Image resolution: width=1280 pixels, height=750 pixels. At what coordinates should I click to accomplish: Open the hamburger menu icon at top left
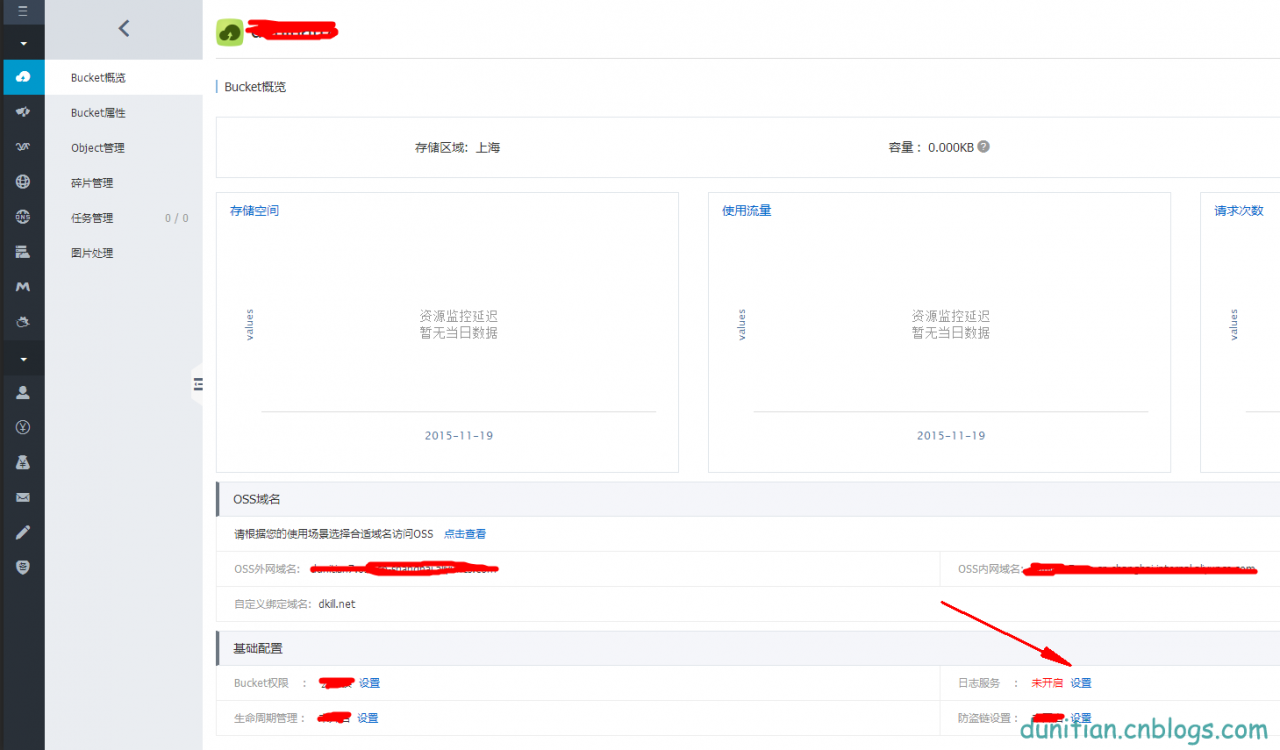tap(23, 11)
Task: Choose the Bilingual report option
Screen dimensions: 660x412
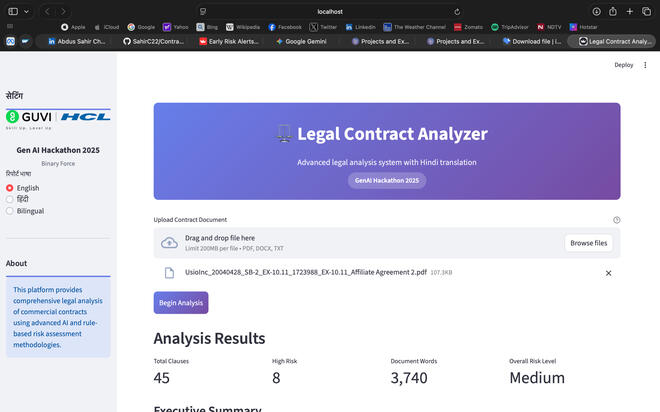Action: [10, 211]
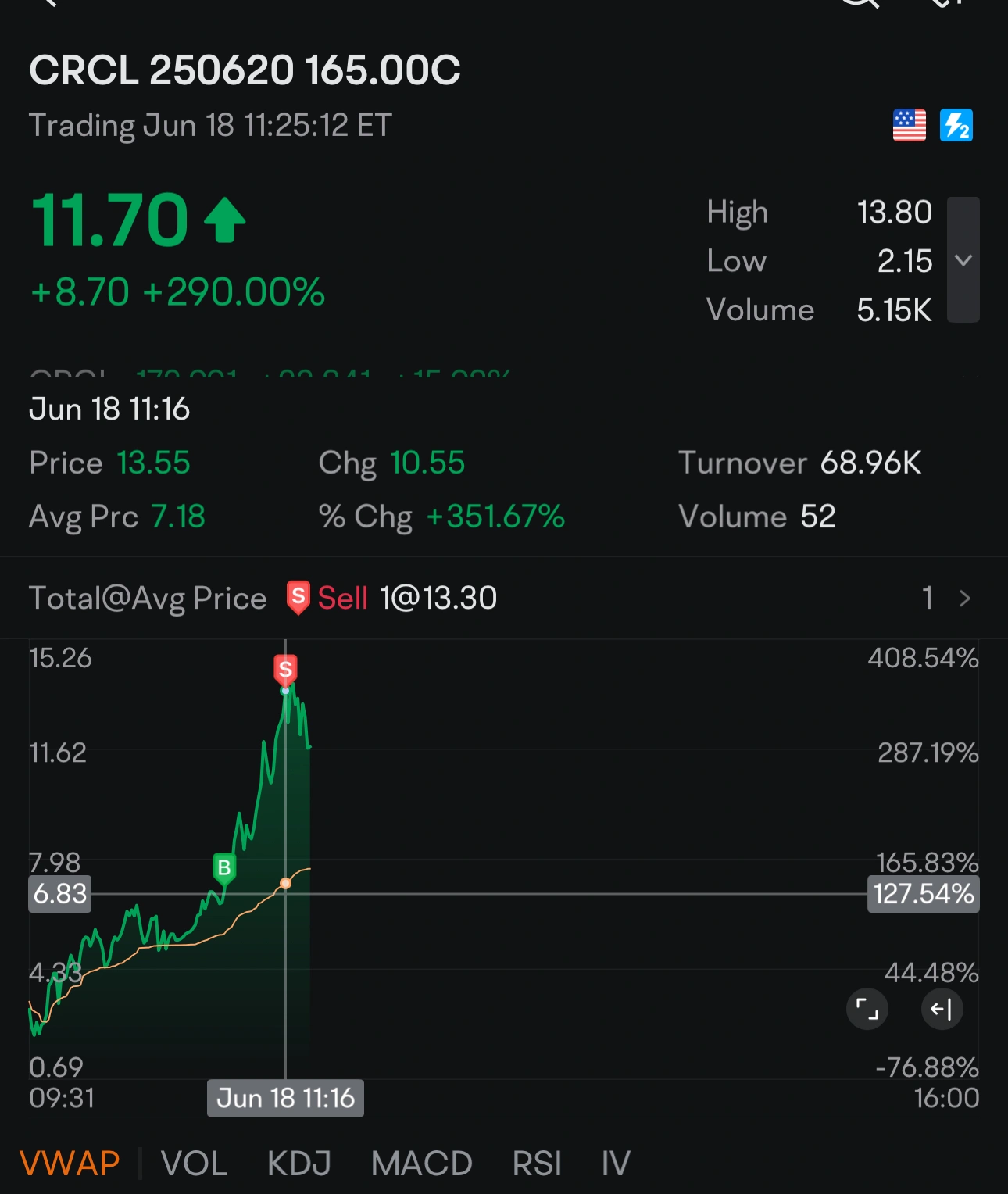This screenshot has width=1008, height=1194.
Task: Tap the red S sell marker on chart
Action: [x=285, y=670]
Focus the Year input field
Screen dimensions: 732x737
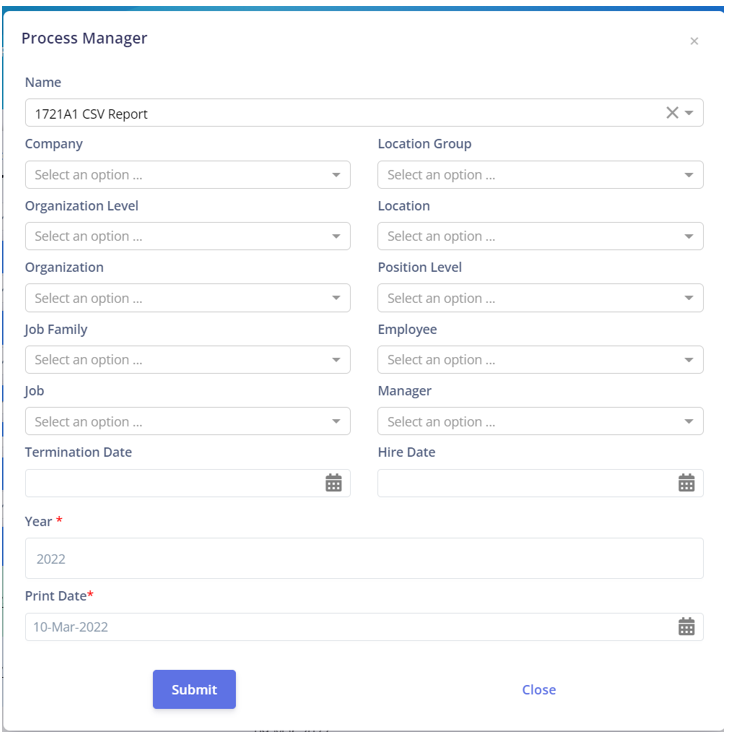[364, 558]
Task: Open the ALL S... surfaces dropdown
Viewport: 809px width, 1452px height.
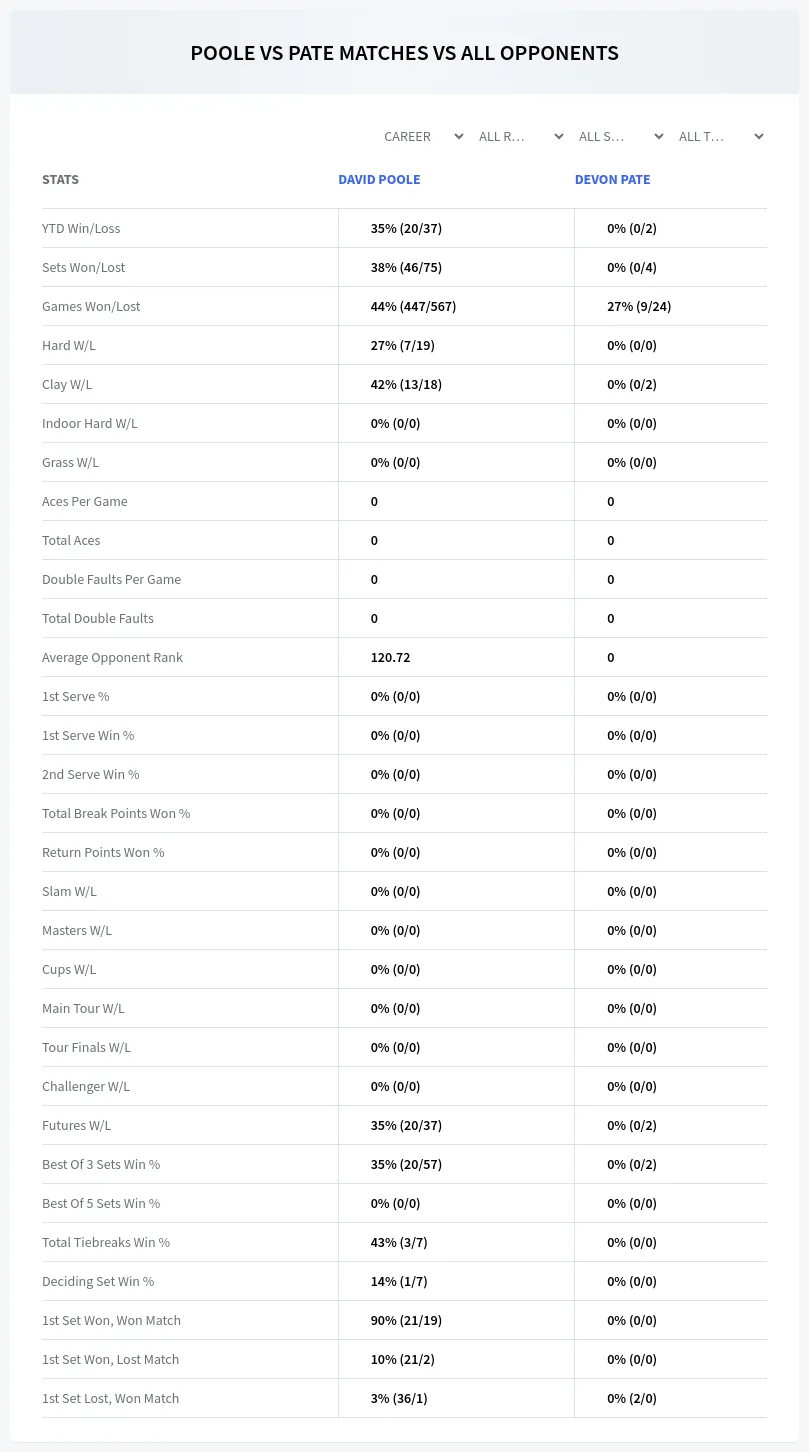Action: click(x=620, y=136)
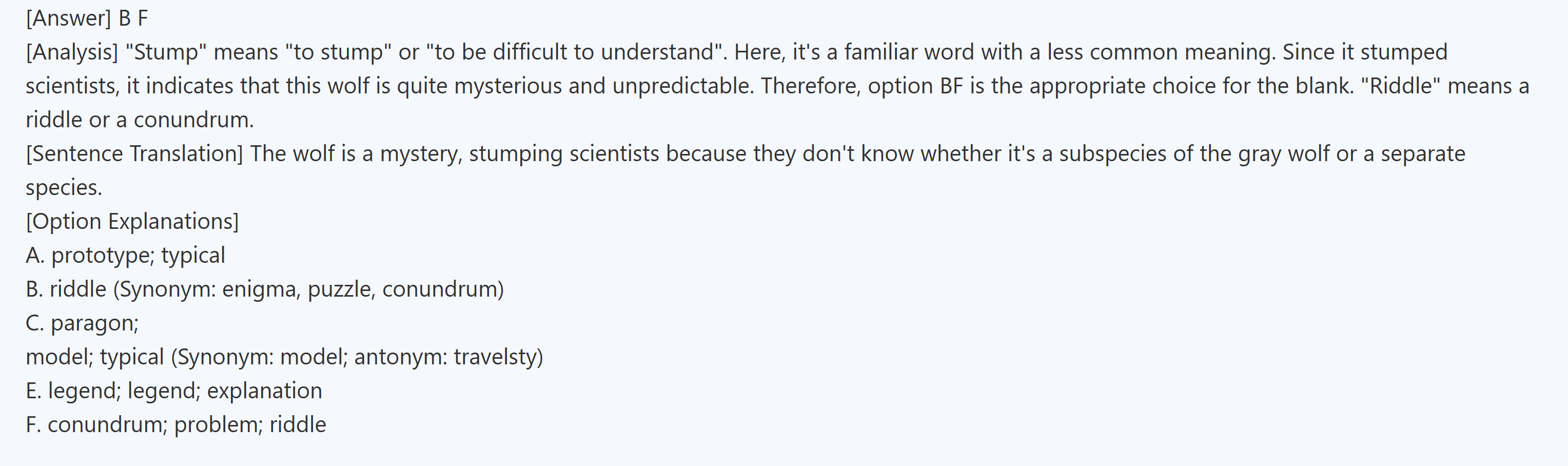Click the [Analysis] label

[x=72, y=52]

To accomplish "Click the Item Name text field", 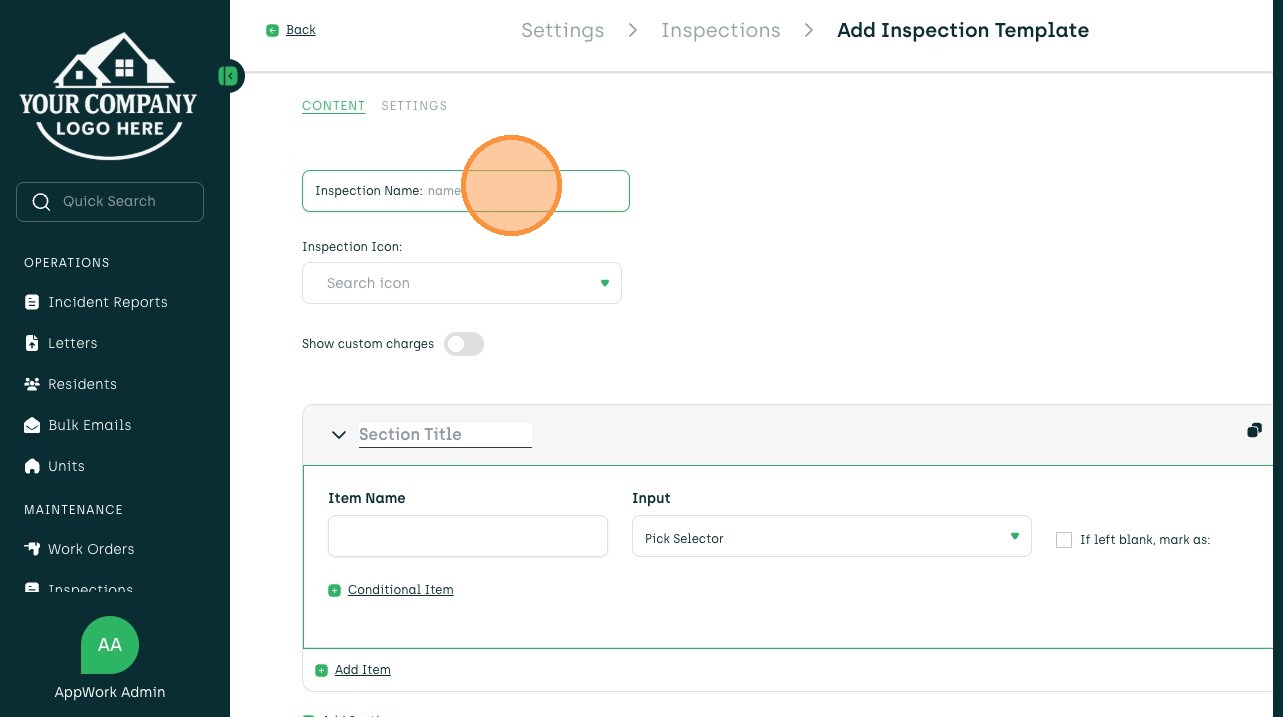I will (467, 537).

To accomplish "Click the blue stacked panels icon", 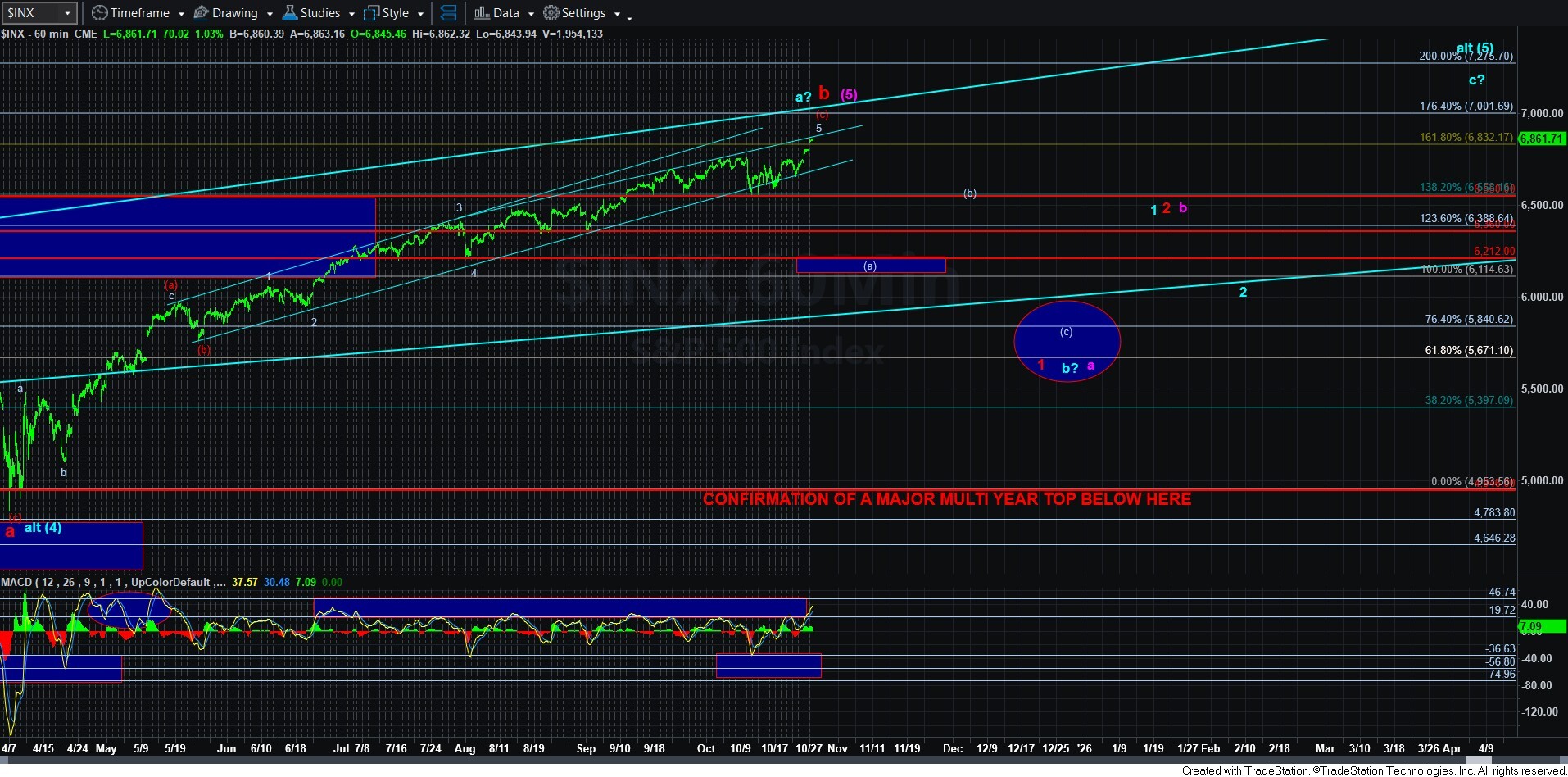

WHAT THIS TASK INVOLVES: Reproduce only the lines from the first line of the listing above up to and including the line that holds "Task: Choose the Bilingual report option". Omit the pictures.

TASK RESPONSE:
Image resolution: width=1280 pixels, height=750 pixels. At what coordinates should I click to accomplish: Open the hamburger menu icon at top left
tap(23, 11)
Task: Choose the Bilingual report option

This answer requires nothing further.